A recent study reported that almost 25% of oncologists don’t mention costs when talking about genomic testing with their patients.

doctor talking to patient in exam room

The availability of genomic tests and targeted cancer treatments has increased rapidly in the last 10 years. However, nearly 1 in 4 oncologists rarely or never mention costs when they talk about the need for genomic testing with their cancer patients, according to a new study led by American Cancer Society (ACS) investigators.

As of 2016, more than 200 targeted therapies (also called precision medicines) were available in the United States, and more than 2,000 were in the later stages of development—half of them to treat cancer. For many of these drugs, doctors first use genomic testing of the tumor tissue to get an idea of whether the treatment will work.

Genomic testing of tumor tissue includes tests to look for changes in a specific gene or chromosome, as well as tumor-panel tests to look for changes in multiple genes at the same time. These tests can cost from $300 to over $10,000, and the prices of targeted treatments are often higher than $100,000 a year. Even when health insurance covers genomic testing and treatment, cancer patients may still face large copayments or coinsurance, resulting in high out-of-pocket costs.

Using data from the 2017 National Survey of Precision Medicine in Cancer Treatment, the researchers identified 1,220 oncologists who said they talked about genomic testing with their cancer patients. Within that group, 50% said they often talked about the costs of testing and related treatments, 26% said they sometimes did, and 24% said they never or rarely talked about costs. The study appears in JNCI: The Journal of the National Cancer Institute, with co-authors from the National Cancer Institute and National Institutes of Health.

Among oncologists who most often talked with patients about cost, the researchers identified some common characteristics, like formal training in genomic testing, and using technology like electronic medical record (EMR) systems with alerts for genomic test recommendations within their practice. The study authors suggest that offering training in genomic testing and updating EMR systems are strategies that could help more oncologists and care teams talk with their patients about costs.

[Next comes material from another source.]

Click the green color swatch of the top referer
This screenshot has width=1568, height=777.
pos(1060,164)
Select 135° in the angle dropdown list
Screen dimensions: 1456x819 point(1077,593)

The study also found that the oncologists were more likely to talk about the costs of genomic testing when their practices were located in lower-income areas, or when they had a higher percentage of patients who either paid for their own health care, didn’t have health insurance, or were covered by Medicaid.   

The authors said that while low-income and uninsured patients are the most likely to have financial problems because of medical costs, more and more studies show that patients with private health insurance and higher incomes also have financial problems because of high medical costs.

“Discussions about the expected costs of cancer care are important for all patients,” the authors wrote. They noted that most cancer patients want to talk with their doctors about expected out-of-pocket costs. Knowing the costs helps doctors and patients make informed treatment decisions together, helps patients plan expenses, and helps doctors find available resources for patients, the researchers said.

“Oncologists may not be the providers best suited for all discussions about the expected costs of care,” the authors wrote, but they can be responsible for making sure the conversations take place with a team member in their practice. The authors also said that more research is needed to identify factors that could influence the frequency of cost discussions, the best practices for the discussions in terms of what information is given and how it’s shared, and how to integrate conversations throughout the cancer care process.